(Beginning of SOURCE TEXT)

Market harm and the definition of the relevant market also drew the attention of the court. Thomson Reuters identified three market harms: direct substitution; harm to its exclusivity in training its own AI tools (noting it trained on headnotes years before Ross existed); and a potential licensing market for AI training data, evidenced by Ross paying a third party after being refused a license. Thomson Reuters emphasized that Factor 4 was the most important. On the other hand, Ross argued that the Factor 4 analysis is narrowed because its AI was “so transformational.” Ross also maintained that there is no market for individual headnotes and no market for AI training as Ross was allegedly “the only one[] who used headnotes for AI.” While Thomson Reuters leaned heavily into who has the burden to show market harm (or a lack thereof), the court notably questioned whether the burden of proving (or disproving) market harm should drive the analysis at all. The court also drew an analogy to the Third Circuit’s Video Pipeline v. Buena Vista Home Entertainment case, where “there was no market for Disney trailers standing alone either, but the website that stole the trailers was found to have caused diminished value to Disney’s website, because Disney used that to attract people to their website to do other things on their website.”

Was the Intermediate Copying “Necessary”?

A substantial colloquy addressed the software intermediate-copying cases—Sony, Sega, and Google v. Oracle. Ross argued its copying occurred at an intermediate step (turning headnotes into numerical training data) and should be excused like the reverse-engineering in those cases. The panel was skeptical, stressing that those cases involved object code humans cannot read, which had to be copied to reach unprotected functional elements—whereas Ross’s employees could simply read the public opinions directly, so the copying was not necessary. Ross urged there is no strict-necessity requirement, only a legitimate purpose, and pointed to the time pressure on a startup; a judge noted that rationale “sounds very commercial.” This exchange is nominally about purpose, but its real thrust is the same substitution-and-necessity concern that drives factors one and four.

The Open Questions: Factor-Weighing and Bad Faith

The court flagged two questions of interest. First, the arithmetic of the factors: if Thomson Reuters takes one and four and Ross takes two and three, who wins? Ross maintained it would still prevail, calling fair use a holistic test and noting that Google began its analysis with factor two—but the panel’s repeated “who wins?” signaled doubt that a win on the two lesser factors can carry the defense once the two most important factors break the other way. Second, whether bad faith belongs in the fair-use inquiry at all. The panel raised Ross’s communications with Dentons about obtaining the materials; Ross argued bad faith is irrelevant, citing Campbell (denial of permission does not weigh against fair use) and Sega (copyright is not a privilege reserved for the well-behaved), and read Google as strongly suggesting—without holding—that it does not matter. Thomson Reuters countered that if bad faith ever mattered, this is the case, and it favors Thomson Reuters.

Takeaways

We will continue to monitor for the court’s decision. But the court’s questions during oral arguments highlight the following takeaways:

  • Uses that deliver the same end function as the source product risk being treated as non-transformative.
  • Some courts, like the Third Circuit, may recognize emerging licensing markets for training data even if no established market exists today. But as last year’s Northern District of California decision in Bartz et al. v. Anthropic PBC suggests, uneven treatment of this issue may still persist nationally.

(End of SOURCE TEXT)
(Beginning of DATA EXTRACT)

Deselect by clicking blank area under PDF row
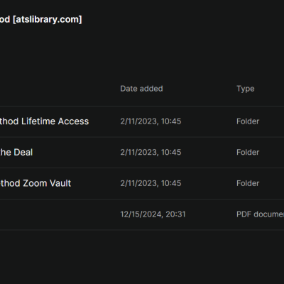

(End of DATA EXTRACT)

▶ _ACTIVITY LIST_:
1. Write out the part of the Thomson Reuters v. Ross passage that opens with the words containing "We will continue" and closes with "treated as non-transformative.".
2. Answer each question from the Thomson Reuters v. Ross passage:
(a) Which Third Circuit case did the court draw an analogy to when discussing market harm?
(b) Which three software intermediate-copying cases did the colloquy address?
(c) Which Northern District of California decision is cited among the takeaways?
3. Recast the paragraph of the Thomson Reuters v. Ross passage beginning "A substantial colloquy addressed" as a bulleted list that keeps its main facts.

▶ _TASK SOLUTIONS_:
1.
We will continue to monitor for the court’s decision. But the court’s questions during oral arguments highlight the following takeaways:

  • Uses that deliver the same end function as the source product risk being treated as non-transformative.

2.
(a) Video Pipeline v. Buena Vista Home Entertainment
(b) Sony, Sega, and Google v. Oracle
(c) Bartz et al. v. Anthropic PBC

3.
- The argument included a long exchange on the software intermediate-copying cases: Sony, Sega, and Google v. Oracle.
- Ross argued that its copying was an intermediate step, turning headnotes into numerical training data, and should be excused like the reverse-engineering in those cases.
- The panel was skeptical. Those cases involved object code that humans cannot read, which had to be copied to reach unprotected functional elements.
- Ross's employees, by contrast, could read the public opinions directly, so the copying was not necessary.
- Ross replied that there is no strict-necessity requirement, only a legitimate purpose, and cited the time pressure on a startup. A judge noted that this rationale "sounds very commercial."
- The exchange is nominally about purpose, but its real concern is substitution and necessity, the same concern that drives factors one and four.